Commonplace #3 : Best sellers are still only Monopoly, Clue and the like, and its gonna stay so.

I don’t know the exact figures – one must pay to geth them – but at least in France, I’m sure the sales of Jungle Speed, Time’s Up, Ticket to Ride, Settlers of Catan, Dobble or Werewolves are not ridiculous when compared with the ones of Monopoly or Clue. One must also consider that the “old classics” are often bought by older people who don’t know anything about more recent games, and offer them as a gift to children who will probably not play them, or just once. It’s true the old classics are still there, and some of them are not bad games – I quite like Clue – but more recent, and more subtle, games are not to be dismissed and are steadily growing.

Commonplace #4 : A good game is also an educational tool.

It is the exact opposite. Educational games are bad games, and it can’t be otherwise. They are repetitive, didactic and boring. They are not designed to play, to raise the attention of players, but to teach them or make them understand something.
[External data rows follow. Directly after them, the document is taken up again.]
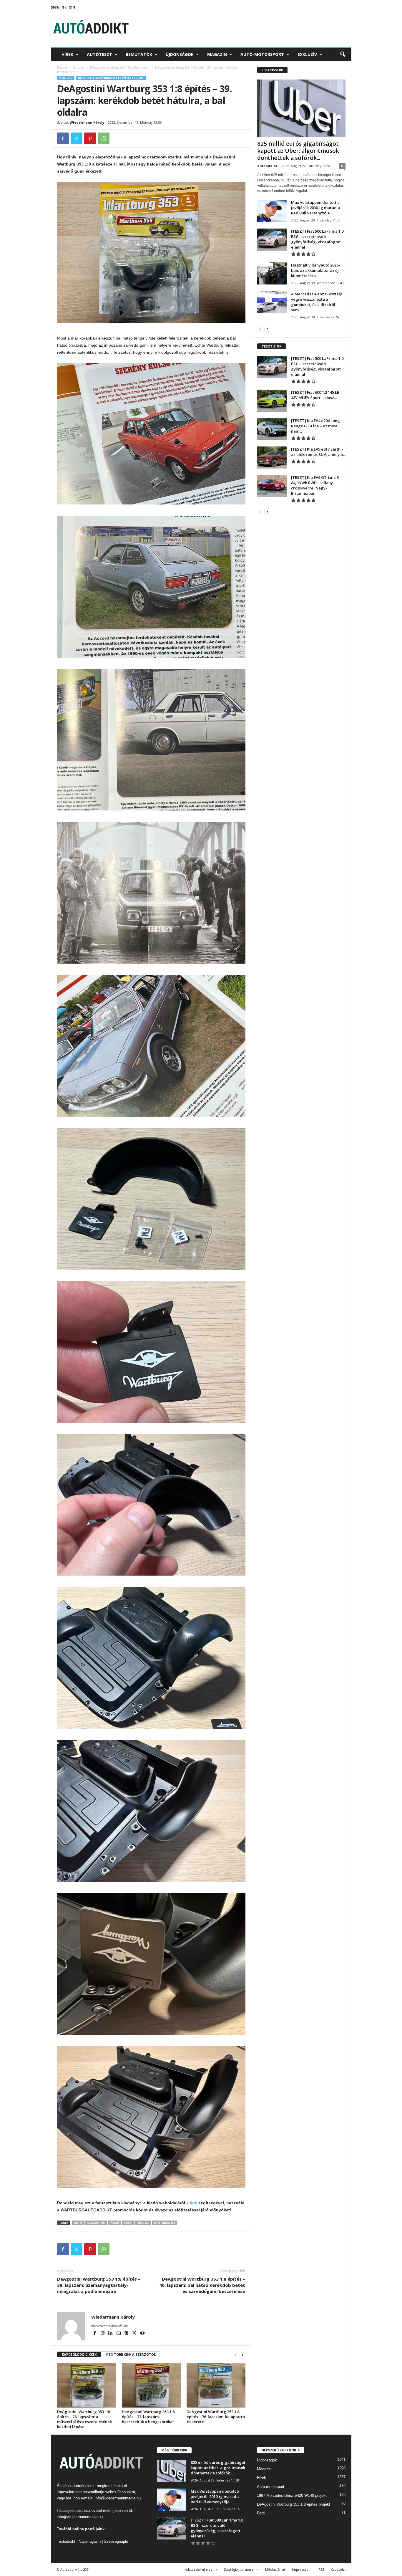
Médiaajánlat (275, 2569)
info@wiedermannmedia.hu (118, 2498)
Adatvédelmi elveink (201, 2569)
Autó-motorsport (262, 54)
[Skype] (127, 2334)
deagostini (96, 2223)
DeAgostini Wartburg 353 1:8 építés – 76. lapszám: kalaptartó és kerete (216, 2416)
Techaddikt (66, 2541)
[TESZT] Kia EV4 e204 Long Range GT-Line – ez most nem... (315, 426)
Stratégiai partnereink (241, 2569)
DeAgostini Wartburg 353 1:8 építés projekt (119, 67)
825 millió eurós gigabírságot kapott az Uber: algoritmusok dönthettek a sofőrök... (298, 151)
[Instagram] (103, 2334)
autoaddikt (267, 165)
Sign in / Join (63, 7)
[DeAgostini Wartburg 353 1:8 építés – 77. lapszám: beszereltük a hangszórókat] (151, 2385)
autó (78, 2223)
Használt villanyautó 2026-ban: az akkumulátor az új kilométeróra (315, 270)
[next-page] (242, 2355)
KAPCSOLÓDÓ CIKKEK (79, 2354)
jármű (114, 2223)
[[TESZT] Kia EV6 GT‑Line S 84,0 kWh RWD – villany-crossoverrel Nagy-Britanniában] (272, 486)
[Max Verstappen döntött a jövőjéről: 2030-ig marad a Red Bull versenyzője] (272, 211)
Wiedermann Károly (87, 122)
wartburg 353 (164, 2223)
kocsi (128, 2223)
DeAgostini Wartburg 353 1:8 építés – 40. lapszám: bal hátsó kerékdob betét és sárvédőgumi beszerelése (202, 2285)
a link (191, 2203)
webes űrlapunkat (120, 2492)
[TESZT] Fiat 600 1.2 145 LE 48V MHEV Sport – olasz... (315, 395)
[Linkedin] (111, 2334)
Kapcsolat (338, 2569)
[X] (76, 138)
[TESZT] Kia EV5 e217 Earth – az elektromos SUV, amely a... (318, 451)
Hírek (67, 54)
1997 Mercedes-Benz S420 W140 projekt (292, 2495)
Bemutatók (139, 54)
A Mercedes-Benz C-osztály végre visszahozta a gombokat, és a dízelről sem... (316, 301)
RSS (321, 2569)
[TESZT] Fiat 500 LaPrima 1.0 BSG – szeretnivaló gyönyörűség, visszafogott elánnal (317, 239)
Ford (261, 2513)
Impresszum (302, 2569)
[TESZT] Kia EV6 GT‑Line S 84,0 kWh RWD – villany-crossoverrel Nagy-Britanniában (315, 485)
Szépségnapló (116, 2541)
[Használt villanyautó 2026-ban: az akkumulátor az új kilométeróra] (272, 273)
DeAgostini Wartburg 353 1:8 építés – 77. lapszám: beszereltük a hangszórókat (148, 2416)
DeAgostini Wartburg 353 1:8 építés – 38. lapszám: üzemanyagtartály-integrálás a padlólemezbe (98, 2285)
No wonder they are less challenging than games that were designed to be challenging. The real pleasure in playing comes from the total disjuncture from the real world, from the knowledge that the game is useless. If it’s not useless, if it teaches something, it’s not a game and it cannot be played as a game. Like most of the old classics, so-called educational games are usually bought by well intentioned parents or grandparents, or sometimes teachers, and then imposed on the youngest ones, who would certainly prefer a real game, like the ones the adults play.
Games are one thing, teaching is another. As a gamer, game designer and teacher, I’ve had many occasions to confirm that trying to bring them together just make education less efficient and gaming less exciting.
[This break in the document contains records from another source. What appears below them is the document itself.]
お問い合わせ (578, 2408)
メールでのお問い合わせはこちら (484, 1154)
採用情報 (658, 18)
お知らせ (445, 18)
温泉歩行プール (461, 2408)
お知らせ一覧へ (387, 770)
Commonplace #5 : Games are not intended to be taken seriously.

Unlike work, which needs some detachment and ought not to be taken too seriously, games need to be played with the utmost seriousness and dedication. Always trying to be a winner in real life is a very bad idea, since it brings disappointment and often makes you look ridiculous. In a game, if all players are not trying to win, the game simply falls flat and becomes pointless and boring. The reason is that victory is its only point, when no one has the slightest idea what the point of real life is.
This doesn’t mean games can’t be fun. I like fun games, and I think I design fun games, but fun is no more a necessary feature of games than it is of novels or movies. They can be fun, they don’t have to. There’s not the slightest fun in Chess, Ticket to Ride or Settlers of Catan, but this doesn’t mean one can’t have fun playing them. That’s what Blaise Pascal has explained in his theory of diversion, and that’s what Freud later said : the opposite of play is not seriousness, it’s reality.

Boardgames are a minor art and are often very badly treated by mass medias. Journalists only look at the commercial aspect, and their ideas about it are mostly commonplaces and truisms. They totally ignore the creative aspect. When so-called specialists are called in, one could at least hope they try to put things right. Of course, they can’t if they don’t know much more about the topic.